A few days ago, a hacker group used malicious Firefox extensions and Scanbox malware to infect victims. The purpose of this move is to hijack the victim’s Gmail account and Firefox browser, enabling them to collect the target’s data and record their keyboard keystrokes.
According to the Proofpoint report , the attack started in January and continued throughout February.
Malicious FriarFox browser extension
The phishing email delivered by the attacker to the target mailbox will redirect it to the you-tube[.]tv domain controlled by the attacker , which will display a fake Adobe Flash Player Update page.

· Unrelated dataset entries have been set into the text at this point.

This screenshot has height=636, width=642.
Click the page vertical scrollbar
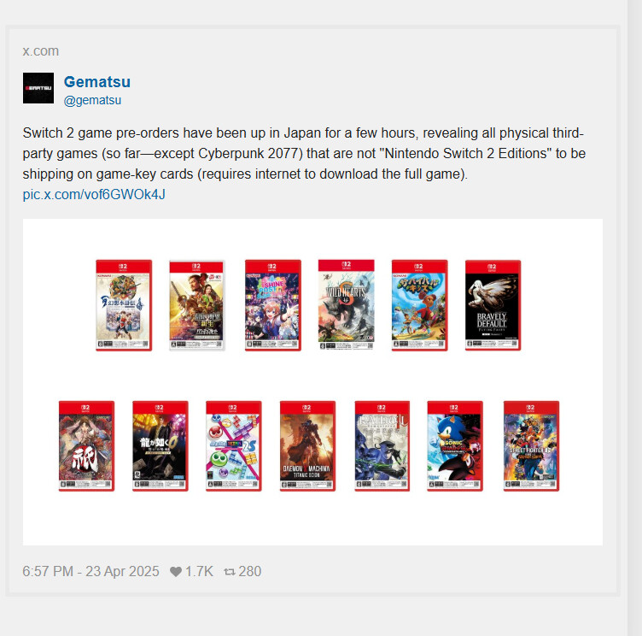[634, 318]
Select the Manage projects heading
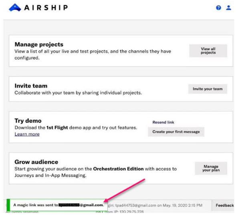The image size is (236, 215). [39, 44]
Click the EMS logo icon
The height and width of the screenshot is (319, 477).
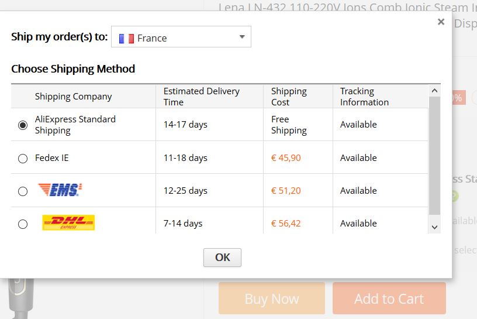click(x=60, y=190)
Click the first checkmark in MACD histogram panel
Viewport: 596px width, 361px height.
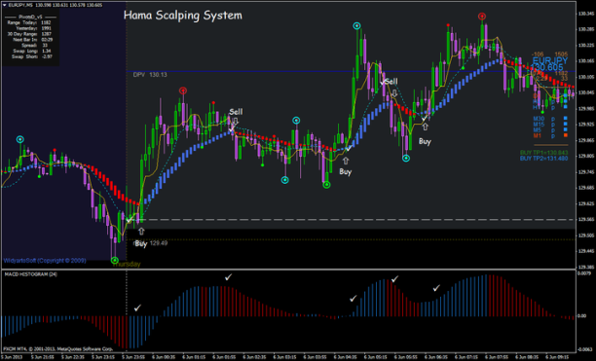click(137, 307)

If the target uses the Firefox browser and logs in to their Gmail account, the JavaScript analysis script executed from the domain name will automatically prompt the target to install a malicious extension called FriarFox. If they are using Firefox but are not logged into their Gmail account, they will be asked to add the corrupted FriarFox extension to the browser, which will cause the extension to fail to install.
If the potential victim is using a web browser other than Firefox, then they will be redirected to a legitimate YouTube login page.
The FriarFox malicious extension is based on the open source Gmail Notifier Firefox plug-in, which mimics the Flash update process by changing its icon and metadata description. They also added malicious JavaScript to hijack the victim's Gmail account and infect their system with Scanbox malware.
Once the victim is tricked into installing the FriarFox extension, the hacker will be able to take over the user's Gmail account and Firefox browser to perform the following malicious actions:
Hijack Gmail account:
- Search mail
- Archive mail
- Receive Gmail notifications
- Read mail
- Change the audio and visual alert function of the Firefox browser for the FriarFox extension
- Flag mail
- Mark the message as spam
- delete message
- Refresh inbox
- forward mail
- Perform function search
- Delete messages from Gmail trash
- Send mail from stolen account
Firefox browser (based on browser permissions).
- Access user data for all websites
- Show notification
- Read and modify privacy settings
- Visit the browser tab
Further technical details and infection indicators (IOCs), including the infrastructure and malware sample hashes used in this campaign, are available in the Proofpoint report.